Dosage colorimétrique: Méthode de Lowry Cette méthode a été développée par Lowry et al (1951) qui ont combiné une réaction au biuret et une réaction au réactif de Folin-Ciocalteu. Ce dernier, à base de phosphomolybdate et de phosphotungstate, réagit avec les tyrosines et les tryptophanes, pour donner une coloration bleue qui s'ajoute à celle du biuret. La grande sensibilité de la méthode de Lowry est sa principale qualité. Elle peut atteindre 5-10 µg. .
Dosage colorimétrique: Méthode du bleu de Coomassie Bradford et al (1976) ont développée une méthode basée sur l'adsorption du colorant bleu de Coomassie G250. En milieu acide ce colorant s'adsorbe sur les protéines et cette complexation provoque un transfert de son pic d'adsorption qui passe du rouge au bleu. C'est une méthode très sensible (2-5 µg de protéines) et très rapide. Elle est aussi assez résistante à la plupart des interférents qui nuisent à la plupart des autres méthodes. Seuls les détergents, comme le Triton et le dodécylsulfate de Na (SDS), et des bases fortes interfèrent avec cette méthode.
Dosage colorimétrique: Acide bicinchonique L'acide bicinchonique (BCA) réagit avec les complexes de Cu2+ et de protéines de façon très similaire à la réaction du biuret. En formant de tels complexes, il prend une couleur pourpre typique. C'est une méthode sensible et rapide qui résiste aux détergents comme le Triton ou le SDS.
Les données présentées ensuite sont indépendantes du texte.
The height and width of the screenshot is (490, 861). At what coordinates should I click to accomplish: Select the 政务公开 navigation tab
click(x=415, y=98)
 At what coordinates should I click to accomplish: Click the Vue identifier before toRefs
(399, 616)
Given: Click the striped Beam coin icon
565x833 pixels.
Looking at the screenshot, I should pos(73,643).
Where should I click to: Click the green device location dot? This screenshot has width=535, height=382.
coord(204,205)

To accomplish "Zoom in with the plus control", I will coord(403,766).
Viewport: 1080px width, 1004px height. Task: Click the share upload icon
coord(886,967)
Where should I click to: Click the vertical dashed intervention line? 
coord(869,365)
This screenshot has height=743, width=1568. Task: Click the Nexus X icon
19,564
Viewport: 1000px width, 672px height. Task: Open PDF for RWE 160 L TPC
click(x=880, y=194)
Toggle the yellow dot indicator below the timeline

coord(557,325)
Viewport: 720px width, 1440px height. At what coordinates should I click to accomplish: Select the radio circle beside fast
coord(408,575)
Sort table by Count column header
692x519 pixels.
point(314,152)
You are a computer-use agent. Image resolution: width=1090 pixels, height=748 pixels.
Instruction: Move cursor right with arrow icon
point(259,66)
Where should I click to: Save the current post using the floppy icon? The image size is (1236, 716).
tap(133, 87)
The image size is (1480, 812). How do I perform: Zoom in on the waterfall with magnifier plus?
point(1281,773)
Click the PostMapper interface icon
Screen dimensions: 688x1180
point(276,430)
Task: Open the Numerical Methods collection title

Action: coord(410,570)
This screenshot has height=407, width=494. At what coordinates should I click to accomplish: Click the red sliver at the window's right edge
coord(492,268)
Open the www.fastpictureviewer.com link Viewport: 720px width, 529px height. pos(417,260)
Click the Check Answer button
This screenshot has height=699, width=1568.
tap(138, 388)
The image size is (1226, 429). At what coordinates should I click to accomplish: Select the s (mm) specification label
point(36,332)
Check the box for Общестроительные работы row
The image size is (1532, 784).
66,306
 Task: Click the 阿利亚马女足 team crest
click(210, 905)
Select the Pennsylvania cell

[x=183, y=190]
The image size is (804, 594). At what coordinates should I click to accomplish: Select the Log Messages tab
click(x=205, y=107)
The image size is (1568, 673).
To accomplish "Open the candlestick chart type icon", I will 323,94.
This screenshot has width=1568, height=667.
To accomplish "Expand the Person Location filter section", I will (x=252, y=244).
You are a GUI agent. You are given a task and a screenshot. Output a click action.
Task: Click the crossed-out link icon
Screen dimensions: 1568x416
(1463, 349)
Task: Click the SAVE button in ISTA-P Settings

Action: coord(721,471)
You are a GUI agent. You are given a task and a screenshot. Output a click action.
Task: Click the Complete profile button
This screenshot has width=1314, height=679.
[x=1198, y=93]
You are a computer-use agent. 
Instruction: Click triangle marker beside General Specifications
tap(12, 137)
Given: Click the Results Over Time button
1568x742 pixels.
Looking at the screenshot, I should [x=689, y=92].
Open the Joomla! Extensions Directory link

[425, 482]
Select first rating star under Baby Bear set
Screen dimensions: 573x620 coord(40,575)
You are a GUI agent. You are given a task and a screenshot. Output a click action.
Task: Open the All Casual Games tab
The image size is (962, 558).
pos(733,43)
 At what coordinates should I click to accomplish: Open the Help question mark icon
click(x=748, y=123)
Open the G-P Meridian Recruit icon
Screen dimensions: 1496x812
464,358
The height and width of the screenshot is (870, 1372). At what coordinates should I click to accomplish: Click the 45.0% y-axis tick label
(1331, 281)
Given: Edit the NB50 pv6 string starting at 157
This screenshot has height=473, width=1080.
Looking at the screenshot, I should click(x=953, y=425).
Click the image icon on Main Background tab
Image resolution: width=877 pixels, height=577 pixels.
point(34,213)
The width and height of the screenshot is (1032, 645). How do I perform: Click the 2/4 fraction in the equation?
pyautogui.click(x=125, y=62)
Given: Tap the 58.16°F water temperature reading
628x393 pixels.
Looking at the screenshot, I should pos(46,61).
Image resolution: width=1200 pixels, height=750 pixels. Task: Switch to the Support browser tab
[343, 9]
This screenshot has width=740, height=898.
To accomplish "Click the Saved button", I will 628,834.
Méthode de Kejdahl Cette méthode consiste à mesurer la quantité d'azote organique d'un échantillon. Il faut évidemment savoir, pour l'échantillon analysé, quelle est la relation entre la quantité d'azote et celle de protéines. Elle requiert un équipement coûteux et complexe. On ne l'applique qu'à des échantillons difficiles à homogénéiser. comme du matériel végétal.